* WHAT IS EXPECTED: From the records below, count the lines containing the word "computer" and give only that number.

* DATA RECORDS:
■ ■ ■ ■ ■ ■ ■

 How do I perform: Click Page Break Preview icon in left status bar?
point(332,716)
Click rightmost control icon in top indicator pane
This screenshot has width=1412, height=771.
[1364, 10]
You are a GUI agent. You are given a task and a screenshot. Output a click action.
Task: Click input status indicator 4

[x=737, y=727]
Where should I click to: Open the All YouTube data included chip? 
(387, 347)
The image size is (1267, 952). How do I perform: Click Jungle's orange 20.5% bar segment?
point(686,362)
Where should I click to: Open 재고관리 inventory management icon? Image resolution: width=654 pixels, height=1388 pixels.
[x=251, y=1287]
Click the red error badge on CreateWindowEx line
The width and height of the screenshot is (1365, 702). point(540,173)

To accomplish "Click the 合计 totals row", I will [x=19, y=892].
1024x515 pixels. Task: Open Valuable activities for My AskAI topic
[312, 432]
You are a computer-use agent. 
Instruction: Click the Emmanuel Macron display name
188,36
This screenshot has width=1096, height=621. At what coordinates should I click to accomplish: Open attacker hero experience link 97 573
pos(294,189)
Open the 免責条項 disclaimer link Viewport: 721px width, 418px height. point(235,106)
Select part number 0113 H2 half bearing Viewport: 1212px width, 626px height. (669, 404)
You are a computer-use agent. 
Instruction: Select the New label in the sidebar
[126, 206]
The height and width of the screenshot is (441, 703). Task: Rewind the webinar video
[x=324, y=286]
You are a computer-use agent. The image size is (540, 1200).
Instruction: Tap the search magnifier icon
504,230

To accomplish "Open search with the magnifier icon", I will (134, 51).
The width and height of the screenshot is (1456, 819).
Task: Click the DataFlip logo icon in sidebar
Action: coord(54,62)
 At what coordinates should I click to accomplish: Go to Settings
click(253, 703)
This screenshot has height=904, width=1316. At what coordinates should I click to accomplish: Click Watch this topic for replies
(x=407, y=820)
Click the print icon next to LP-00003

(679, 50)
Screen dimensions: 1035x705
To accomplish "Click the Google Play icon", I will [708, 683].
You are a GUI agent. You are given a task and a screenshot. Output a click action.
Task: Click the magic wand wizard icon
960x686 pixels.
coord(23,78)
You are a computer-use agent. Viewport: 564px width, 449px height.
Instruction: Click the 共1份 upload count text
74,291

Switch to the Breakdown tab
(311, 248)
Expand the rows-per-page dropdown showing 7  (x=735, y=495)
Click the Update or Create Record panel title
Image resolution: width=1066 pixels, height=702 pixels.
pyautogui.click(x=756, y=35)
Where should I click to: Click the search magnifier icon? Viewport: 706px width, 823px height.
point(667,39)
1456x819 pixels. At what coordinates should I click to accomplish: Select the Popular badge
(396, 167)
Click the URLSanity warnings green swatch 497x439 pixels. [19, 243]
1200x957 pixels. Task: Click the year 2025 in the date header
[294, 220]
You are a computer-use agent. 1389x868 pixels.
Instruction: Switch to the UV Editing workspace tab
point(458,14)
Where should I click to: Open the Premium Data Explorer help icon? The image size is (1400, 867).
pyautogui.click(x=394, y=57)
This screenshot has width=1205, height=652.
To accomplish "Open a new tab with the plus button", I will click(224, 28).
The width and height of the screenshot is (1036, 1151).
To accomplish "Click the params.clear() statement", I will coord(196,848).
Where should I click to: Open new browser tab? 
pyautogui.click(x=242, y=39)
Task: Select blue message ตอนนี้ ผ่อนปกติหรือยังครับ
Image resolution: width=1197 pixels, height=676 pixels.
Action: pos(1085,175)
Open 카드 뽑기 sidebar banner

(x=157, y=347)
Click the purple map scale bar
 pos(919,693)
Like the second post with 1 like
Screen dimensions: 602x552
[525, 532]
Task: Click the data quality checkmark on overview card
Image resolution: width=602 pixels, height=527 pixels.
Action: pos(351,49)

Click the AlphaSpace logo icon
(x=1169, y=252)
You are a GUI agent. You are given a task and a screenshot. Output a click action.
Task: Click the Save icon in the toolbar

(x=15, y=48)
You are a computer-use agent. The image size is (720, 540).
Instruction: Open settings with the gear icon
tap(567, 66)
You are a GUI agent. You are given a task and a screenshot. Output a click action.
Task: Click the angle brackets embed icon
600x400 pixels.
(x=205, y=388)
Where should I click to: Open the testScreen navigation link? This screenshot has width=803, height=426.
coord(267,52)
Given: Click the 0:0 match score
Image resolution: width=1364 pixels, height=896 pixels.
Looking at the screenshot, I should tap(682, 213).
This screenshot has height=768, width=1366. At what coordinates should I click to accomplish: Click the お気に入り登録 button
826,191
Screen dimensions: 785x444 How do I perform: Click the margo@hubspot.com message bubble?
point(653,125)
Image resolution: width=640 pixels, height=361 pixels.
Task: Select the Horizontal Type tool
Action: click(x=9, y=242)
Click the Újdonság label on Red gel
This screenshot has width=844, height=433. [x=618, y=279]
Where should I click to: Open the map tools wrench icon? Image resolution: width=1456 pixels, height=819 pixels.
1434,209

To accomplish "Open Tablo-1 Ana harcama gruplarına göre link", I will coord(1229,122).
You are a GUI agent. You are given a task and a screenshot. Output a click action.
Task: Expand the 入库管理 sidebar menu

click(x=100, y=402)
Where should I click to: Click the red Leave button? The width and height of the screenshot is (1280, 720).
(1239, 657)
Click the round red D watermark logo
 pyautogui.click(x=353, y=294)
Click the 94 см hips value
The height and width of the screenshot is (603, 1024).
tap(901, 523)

■ ■ ■ ■ ■ ■ ■

* REPLY: 6